* [WHAT IS BEING ASKED]:
Each record here should be printed again exactly; please leave its pictures out.

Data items
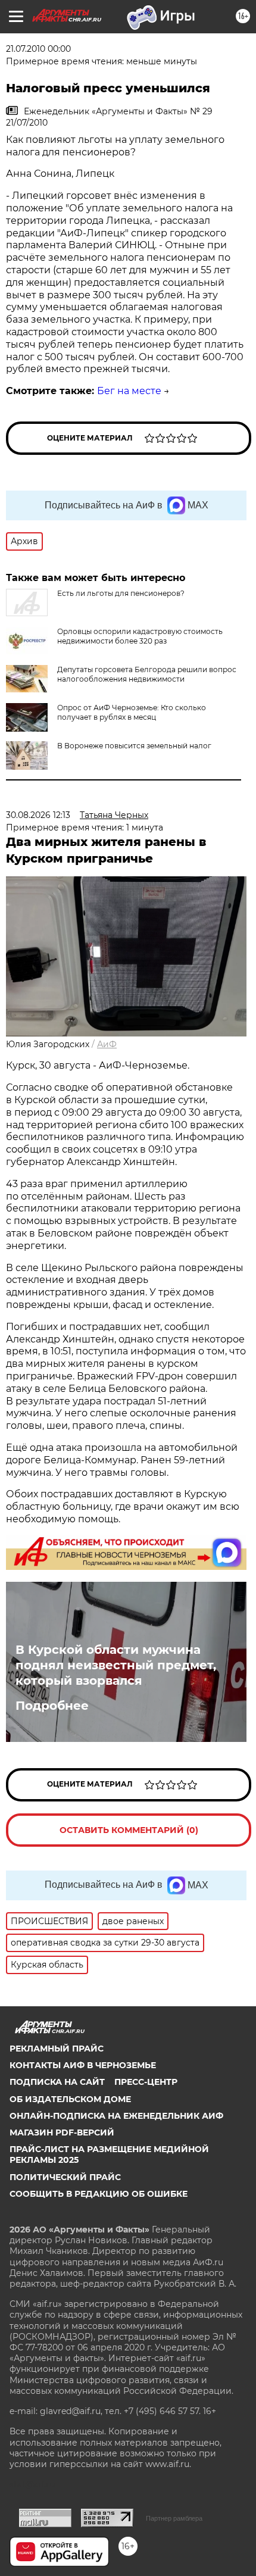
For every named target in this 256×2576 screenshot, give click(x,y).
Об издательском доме (70, 2099)
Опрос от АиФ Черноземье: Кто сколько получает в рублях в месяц (131, 712)
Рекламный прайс (57, 2048)
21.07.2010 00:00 (38, 48)
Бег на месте (129, 390)
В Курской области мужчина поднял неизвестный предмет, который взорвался (115, 1665)
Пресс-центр (145, 2082)
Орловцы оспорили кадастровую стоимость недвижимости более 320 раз (140, 636)
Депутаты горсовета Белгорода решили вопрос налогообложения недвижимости (146, 674)
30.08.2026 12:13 (38, 815)
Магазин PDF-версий (62, 2132)
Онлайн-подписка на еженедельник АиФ (116, 2115)
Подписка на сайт (57, 2082)
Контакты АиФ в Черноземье (83, 2065)
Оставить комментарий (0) (129, 1830)
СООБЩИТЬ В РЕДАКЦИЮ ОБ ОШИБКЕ (99, 2193)
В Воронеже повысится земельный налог (134, 745)
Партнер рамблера (174, 2518)
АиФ (107, 1044)
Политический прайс (65, 2177)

* [SOLUTION TO THIS TASK]:
For every named target in this 256×2576 screenshot, give click(x,y).
Об издательском доме (70, 2099)
Опрос от АиФ Черноземье: Кто сколько получает в рублях в месяц (131, 712)
Рекламный прайс (57, 2048)
21.07.2010 00:00 (38, 48)
Бег на месте (129, 390)
В Курской области мужчина поднял неизвестный предмет, который взорвался (115, 1665)
Пресс-центр (145, 2082)
Орловцы оспорили кадастровую стоимость недвижимости более 320 раз (140, 636)
Депутаты горсовета Белгорода решили вопрос налогообложения недвижимости (146, 674)
30.08.2026 12:13 (38, 815)
Магазин PDF-версий (62, 2132)
Онлайн-подписка на еженедельник АиФ (116, 2115)
Подписка на сайт (57, 2082)
Контакты АиФ в Черноземье (83, 2065)
Оставить комментарий (0) (129, 1830)
СООБЩИТЬ В РЕДАКЦИЮ ОБ ОШИБКЕ (99, 2193)
В Воронеже повысится земельный налог (134, 745)
Партнер рамблера (174, 2518)
АиФ (107, 1044)
Политический прайс (65, 2177)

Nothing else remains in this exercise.